Já a produção documental dos anos setenta, não obstante estar ligada ao processo de busca por legitimização cultural por parte do regime, constituiria, segundo Ana Cristina César, “mais um surto, menos um bloco patrocinado”, dizendo mais respeito à “busca de uma eficácia perdida num esquema repressivo” do que a aspectos especificamente educacionais. O relativo pluralismo dessa produção abarca desde filmes presos ao convencionalismo formal (exaltação da personalidade do escritor; fetichização de sua presença; etc.), até obras experimentais arrojadas - embora estas quase sempre tenham sido, como é dado a constatar no desenrolar do livro, submetidas a périplos tortuosos de financiamento.


Inquietude radical
Encerrando a primeira parte do livro, no momento de confluência entre os estudos de cinema e a crítica literária, aflora a inquietude radical que marcou a trajetória pessoal e literária da autora, na forma de uma análise provocativa e original do conformismo da produção cine-documental brasileira, “sem produto que veicule uma crítica radical à visão circulante de literatura”. Questionando a possibilidade ou não de se introduzir diferenças no interior do documentário, põe o dedo na ferida ao inter-relacionar, através da contraposição, tal possibilidade à natureza estatal da produção.

Destaca-se, no livro, a percepção do quociente de manipulação inerente à escolha de projetos pela EMBRAFILME. Através de entrevistas, a autora permite entrever uma combinação de critérios que, embora simulem um catalisador modelar comum à heterogênea produção da estatal, acabam, devido à sua flexibilidade excessiva, passíveis de direcionamento para atender a interesses clientelistas.
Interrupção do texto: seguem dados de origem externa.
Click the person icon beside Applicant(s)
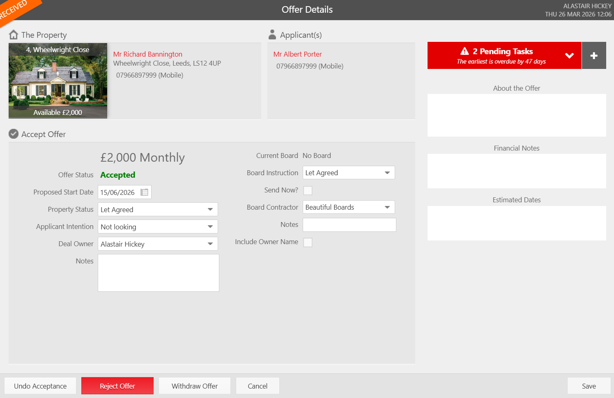click(272, 34)
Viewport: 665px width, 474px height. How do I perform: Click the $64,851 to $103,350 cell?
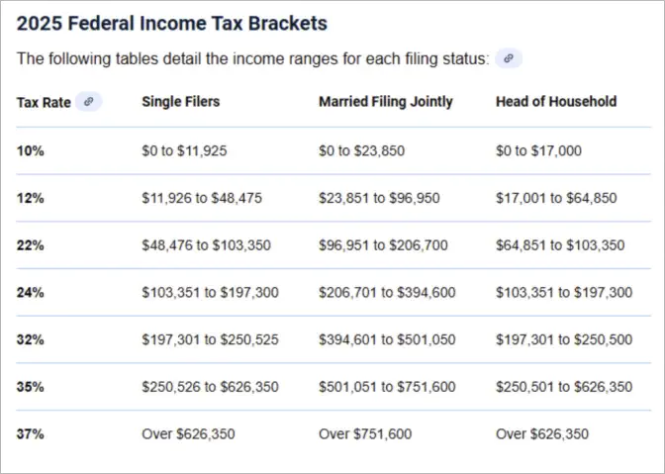point(559,245)
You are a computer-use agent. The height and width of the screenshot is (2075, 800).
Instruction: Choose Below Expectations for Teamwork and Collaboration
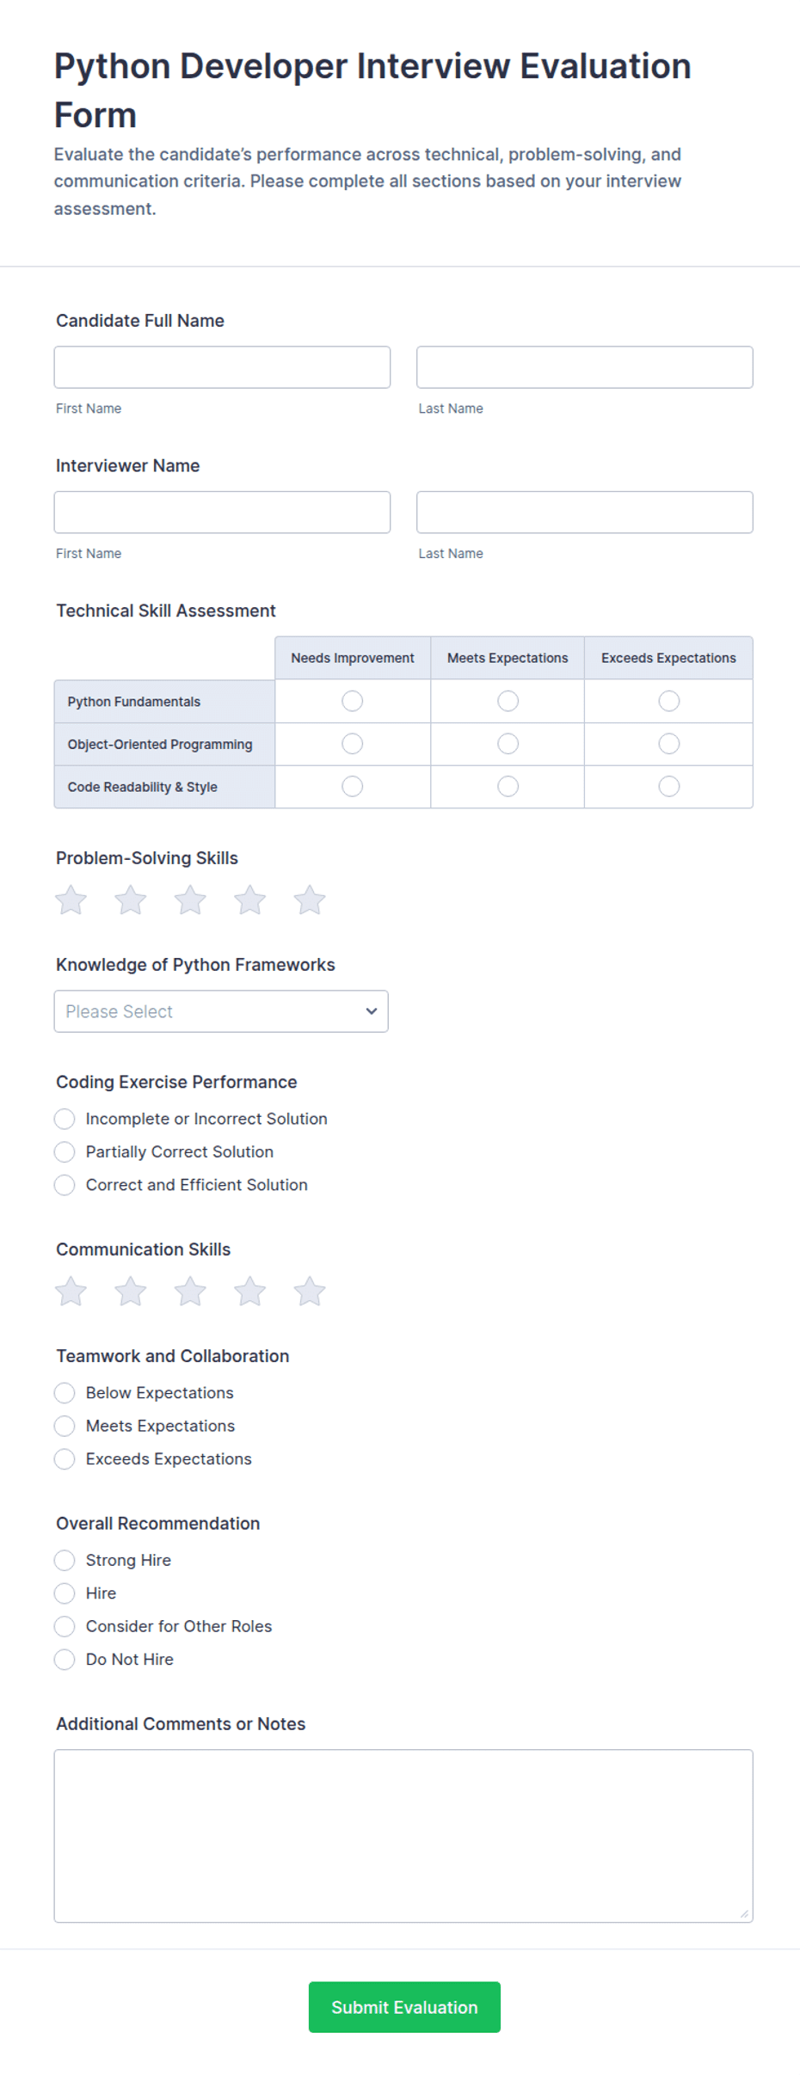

Simplista falar em cooptação, ingênuo desprezá-la.

Embora, nas décadas que se seguiram à publicação de Literatura Não é Documento, autores como José Mário Ortiz Ramos (Cinema, Estado e Lutas culturais, Paz e Terra, 1983), Anita Simis (Estado e Cinema no Brasil, Anablume, 1996) e Tunico Amâncio (Artes e Manhas da Embrafilme, EdUFF, 2000) tenham aprofundado sensivelmente a análise das contradições e especifidades dos anos Embrafilme, o livro de Ana Cristina César conserva sua contundência e originalidade, revelando potencialidades que o suicídio da autora, aos 31 anos, tragicamente abreviou.